Lui, Biagi, io e quella riforma piena di coraggio

Maurizio

Sacconi *

Il mio ricordo di Roberto Maroni è necessariamente legato ai cinque anni intensamente condivisi nel ministero del Lavoro che egli preferì rinominare “del Welfare”, per significare che non solo aveva competenza nelle politiche previdenzali ma soprattutto che l’inclusione nel mercato del lavoro è necessario contenuto della vita buona.

Con lui rientrai nella vita pubblica come sottosegretario dopo gli anni trascorsi nell’Organizzazione Internazionale del Lavoro. Roberto proveniva invece dal passionale percorso fondativo della Lega Lombarda (esilaranti i racconti delle notti con Bossi a scrivere slogan sui sottopassi autostradali), dalla breve ma significativa esperienza di giovanissimo ministro dell’Interno, dalla dura opposizione parlamentare.

Inaspettatamente, come può accadere nei governi politici, era finito lì dove non voleva. Ma dal primo giorno pensò di lasciare un segno con coraggiose riforme del lavoro e delle pensioni.
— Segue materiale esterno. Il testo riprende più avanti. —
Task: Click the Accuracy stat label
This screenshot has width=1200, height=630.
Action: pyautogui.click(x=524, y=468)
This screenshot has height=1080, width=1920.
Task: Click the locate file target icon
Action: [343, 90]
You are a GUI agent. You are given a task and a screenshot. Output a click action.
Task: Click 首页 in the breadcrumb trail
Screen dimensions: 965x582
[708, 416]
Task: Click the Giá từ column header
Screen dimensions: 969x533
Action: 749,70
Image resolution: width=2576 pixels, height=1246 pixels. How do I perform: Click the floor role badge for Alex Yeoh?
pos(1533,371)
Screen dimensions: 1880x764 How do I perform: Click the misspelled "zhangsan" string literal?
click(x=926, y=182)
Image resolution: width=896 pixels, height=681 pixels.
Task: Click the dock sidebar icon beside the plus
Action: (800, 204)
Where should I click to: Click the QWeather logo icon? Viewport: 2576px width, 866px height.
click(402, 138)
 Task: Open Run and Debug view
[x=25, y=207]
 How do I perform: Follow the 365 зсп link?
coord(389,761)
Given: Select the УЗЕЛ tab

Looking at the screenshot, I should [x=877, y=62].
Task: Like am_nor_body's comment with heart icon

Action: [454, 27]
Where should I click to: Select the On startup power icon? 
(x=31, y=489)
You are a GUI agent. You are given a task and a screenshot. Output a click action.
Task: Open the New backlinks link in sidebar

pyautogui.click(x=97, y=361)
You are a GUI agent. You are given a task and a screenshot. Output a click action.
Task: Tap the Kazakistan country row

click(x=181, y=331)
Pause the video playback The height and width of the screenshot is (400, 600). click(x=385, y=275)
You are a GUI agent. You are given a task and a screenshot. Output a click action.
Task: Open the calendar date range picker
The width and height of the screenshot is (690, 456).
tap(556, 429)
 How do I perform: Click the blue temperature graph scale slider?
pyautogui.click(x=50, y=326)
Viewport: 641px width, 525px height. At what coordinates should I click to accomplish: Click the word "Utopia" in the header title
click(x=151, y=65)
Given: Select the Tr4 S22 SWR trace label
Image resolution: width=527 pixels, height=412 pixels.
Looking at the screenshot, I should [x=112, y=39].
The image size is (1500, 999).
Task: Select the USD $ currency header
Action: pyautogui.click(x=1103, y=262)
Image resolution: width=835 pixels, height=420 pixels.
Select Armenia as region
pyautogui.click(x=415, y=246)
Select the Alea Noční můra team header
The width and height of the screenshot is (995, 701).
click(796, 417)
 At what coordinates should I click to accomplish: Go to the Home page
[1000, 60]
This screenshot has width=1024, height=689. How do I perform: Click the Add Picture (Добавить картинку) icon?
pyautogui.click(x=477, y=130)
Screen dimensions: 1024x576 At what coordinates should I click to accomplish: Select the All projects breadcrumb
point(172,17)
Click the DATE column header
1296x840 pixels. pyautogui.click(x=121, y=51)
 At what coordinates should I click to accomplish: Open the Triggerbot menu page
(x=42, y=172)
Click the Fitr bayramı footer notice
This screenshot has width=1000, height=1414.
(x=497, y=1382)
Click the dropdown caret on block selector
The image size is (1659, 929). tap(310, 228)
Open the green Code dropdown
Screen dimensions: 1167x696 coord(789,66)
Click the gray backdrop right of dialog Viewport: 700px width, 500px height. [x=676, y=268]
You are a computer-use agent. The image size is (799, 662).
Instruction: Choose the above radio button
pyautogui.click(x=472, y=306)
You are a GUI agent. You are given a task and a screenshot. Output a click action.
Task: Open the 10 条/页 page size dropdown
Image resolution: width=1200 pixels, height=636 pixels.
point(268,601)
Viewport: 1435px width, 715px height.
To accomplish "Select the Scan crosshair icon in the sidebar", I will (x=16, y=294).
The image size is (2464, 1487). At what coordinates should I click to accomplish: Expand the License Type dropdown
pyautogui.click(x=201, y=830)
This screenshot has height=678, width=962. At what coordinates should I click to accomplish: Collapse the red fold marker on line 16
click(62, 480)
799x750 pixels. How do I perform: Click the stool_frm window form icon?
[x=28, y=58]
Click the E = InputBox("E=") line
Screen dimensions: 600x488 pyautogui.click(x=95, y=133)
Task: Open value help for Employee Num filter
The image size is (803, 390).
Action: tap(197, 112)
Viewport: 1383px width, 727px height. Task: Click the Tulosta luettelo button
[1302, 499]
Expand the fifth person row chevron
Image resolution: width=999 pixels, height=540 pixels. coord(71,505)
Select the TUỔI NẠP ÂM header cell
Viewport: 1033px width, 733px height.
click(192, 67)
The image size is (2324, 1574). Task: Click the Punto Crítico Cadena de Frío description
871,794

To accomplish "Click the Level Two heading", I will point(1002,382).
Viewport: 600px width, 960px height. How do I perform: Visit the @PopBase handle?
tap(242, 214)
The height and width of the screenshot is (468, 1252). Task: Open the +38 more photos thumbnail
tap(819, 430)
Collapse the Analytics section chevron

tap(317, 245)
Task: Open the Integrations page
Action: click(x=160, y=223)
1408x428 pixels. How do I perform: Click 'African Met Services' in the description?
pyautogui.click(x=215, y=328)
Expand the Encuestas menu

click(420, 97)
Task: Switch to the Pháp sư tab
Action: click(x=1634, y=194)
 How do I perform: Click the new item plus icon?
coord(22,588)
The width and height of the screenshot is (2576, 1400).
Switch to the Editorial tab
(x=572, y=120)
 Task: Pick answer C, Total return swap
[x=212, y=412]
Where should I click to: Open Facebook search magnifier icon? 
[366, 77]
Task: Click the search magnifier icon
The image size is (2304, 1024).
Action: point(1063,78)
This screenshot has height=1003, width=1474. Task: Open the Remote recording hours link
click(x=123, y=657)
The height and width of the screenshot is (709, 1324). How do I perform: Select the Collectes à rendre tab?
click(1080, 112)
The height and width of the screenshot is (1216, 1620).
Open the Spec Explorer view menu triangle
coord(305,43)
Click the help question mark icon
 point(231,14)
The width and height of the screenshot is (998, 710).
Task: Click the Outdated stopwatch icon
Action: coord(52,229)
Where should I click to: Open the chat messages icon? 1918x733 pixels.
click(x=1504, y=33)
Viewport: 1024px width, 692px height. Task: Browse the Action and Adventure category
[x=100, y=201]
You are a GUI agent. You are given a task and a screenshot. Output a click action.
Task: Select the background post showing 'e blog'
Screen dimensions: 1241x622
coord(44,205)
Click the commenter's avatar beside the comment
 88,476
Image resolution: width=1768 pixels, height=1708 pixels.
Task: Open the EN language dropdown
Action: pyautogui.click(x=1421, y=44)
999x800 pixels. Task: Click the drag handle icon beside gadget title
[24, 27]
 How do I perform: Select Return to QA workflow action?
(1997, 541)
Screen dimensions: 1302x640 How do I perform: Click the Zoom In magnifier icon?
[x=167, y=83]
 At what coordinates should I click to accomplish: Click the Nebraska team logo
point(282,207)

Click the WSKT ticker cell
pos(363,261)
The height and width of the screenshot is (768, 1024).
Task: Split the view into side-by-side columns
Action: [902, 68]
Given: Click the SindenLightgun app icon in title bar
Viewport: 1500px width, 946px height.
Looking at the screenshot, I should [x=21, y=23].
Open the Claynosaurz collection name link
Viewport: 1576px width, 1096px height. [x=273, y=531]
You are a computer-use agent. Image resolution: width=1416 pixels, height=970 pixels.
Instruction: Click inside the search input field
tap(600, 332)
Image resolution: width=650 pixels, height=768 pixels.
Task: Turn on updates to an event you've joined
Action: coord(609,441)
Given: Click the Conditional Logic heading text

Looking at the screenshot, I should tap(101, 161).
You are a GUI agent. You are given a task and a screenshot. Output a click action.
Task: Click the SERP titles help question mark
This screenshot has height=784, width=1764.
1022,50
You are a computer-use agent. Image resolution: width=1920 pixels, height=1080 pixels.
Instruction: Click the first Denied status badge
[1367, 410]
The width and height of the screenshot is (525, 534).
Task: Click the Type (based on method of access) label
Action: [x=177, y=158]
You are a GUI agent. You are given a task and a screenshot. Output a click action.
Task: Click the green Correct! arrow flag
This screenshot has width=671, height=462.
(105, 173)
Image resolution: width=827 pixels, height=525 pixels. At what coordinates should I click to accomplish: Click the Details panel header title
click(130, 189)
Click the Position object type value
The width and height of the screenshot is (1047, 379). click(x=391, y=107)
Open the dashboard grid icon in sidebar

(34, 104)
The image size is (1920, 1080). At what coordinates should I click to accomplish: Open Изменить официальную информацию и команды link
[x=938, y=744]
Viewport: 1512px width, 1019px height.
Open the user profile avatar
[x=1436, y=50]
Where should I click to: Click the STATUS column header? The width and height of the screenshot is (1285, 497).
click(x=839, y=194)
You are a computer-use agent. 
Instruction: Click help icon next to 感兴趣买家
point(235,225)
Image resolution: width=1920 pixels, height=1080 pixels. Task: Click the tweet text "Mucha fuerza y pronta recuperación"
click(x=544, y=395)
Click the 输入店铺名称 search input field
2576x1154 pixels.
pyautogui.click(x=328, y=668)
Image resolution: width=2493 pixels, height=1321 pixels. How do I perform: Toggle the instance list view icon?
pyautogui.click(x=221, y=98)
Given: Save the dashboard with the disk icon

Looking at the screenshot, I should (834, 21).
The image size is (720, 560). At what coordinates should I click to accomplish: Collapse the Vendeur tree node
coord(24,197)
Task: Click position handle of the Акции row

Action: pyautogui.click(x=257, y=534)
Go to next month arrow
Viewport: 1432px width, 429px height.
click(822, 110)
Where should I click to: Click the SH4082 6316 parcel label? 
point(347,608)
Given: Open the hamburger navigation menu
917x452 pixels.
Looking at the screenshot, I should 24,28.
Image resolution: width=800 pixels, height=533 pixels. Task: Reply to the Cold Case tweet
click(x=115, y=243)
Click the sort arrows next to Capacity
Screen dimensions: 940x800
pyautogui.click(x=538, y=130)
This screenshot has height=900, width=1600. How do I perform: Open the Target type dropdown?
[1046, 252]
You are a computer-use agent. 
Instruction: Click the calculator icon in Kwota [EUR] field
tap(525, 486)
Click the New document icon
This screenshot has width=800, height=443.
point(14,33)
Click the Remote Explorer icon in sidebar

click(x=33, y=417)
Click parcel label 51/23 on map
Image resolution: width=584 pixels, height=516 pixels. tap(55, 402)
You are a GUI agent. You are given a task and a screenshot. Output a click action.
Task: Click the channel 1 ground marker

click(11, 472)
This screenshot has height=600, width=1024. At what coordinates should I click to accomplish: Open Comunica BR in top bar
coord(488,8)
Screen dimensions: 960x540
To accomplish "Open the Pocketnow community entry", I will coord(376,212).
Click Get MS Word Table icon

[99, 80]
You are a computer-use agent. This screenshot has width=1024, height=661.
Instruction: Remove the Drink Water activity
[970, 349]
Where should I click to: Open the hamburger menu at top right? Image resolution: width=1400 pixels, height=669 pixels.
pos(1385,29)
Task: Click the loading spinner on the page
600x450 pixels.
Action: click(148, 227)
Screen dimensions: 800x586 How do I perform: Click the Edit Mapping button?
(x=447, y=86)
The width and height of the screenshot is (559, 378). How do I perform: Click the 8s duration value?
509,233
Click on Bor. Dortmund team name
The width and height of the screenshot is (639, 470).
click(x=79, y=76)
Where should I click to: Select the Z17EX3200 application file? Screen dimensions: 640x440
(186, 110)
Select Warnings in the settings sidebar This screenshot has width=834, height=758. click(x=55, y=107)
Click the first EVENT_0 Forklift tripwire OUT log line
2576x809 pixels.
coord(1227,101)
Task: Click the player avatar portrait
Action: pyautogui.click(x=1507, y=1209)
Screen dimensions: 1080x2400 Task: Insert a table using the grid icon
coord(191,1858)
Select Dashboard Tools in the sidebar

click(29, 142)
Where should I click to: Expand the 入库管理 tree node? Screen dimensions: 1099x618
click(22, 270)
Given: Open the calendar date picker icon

Fu suo lo “scalone” che avviò, anche se contraddetto dal successivo governo, un sistema più sostenibile. Decidemmo di avvalerci dei consigli di Marco Biagi perché ne stimavamo le idee e producemmo con lui il Libro Bianco sul lavoro che scatenò un clima conflittuale sproporzionato a contenuti che avrebbero poi resistito agli anni. Condividemmo così quella terribile sera del 19 marzo 2002 e il tempo successivo nel quale non smettemmo mai di interrogarci se avremmo potuto fare di più per proteggerlo. Isolammo le ostilità alla riforma attraverso il Patto per l’Italia sottoscritto da 36 su 37 organizzazioni sociali ammesse al tavolo negoziale. Mi piace peraltro ricordare che lasciò in tutti il ricordo della sua simpatia con la quale stemperava ogni tensione. Anche nei successivi incarichi fu così: determinato ma ironico. Perché tutto scorre, ci diceva.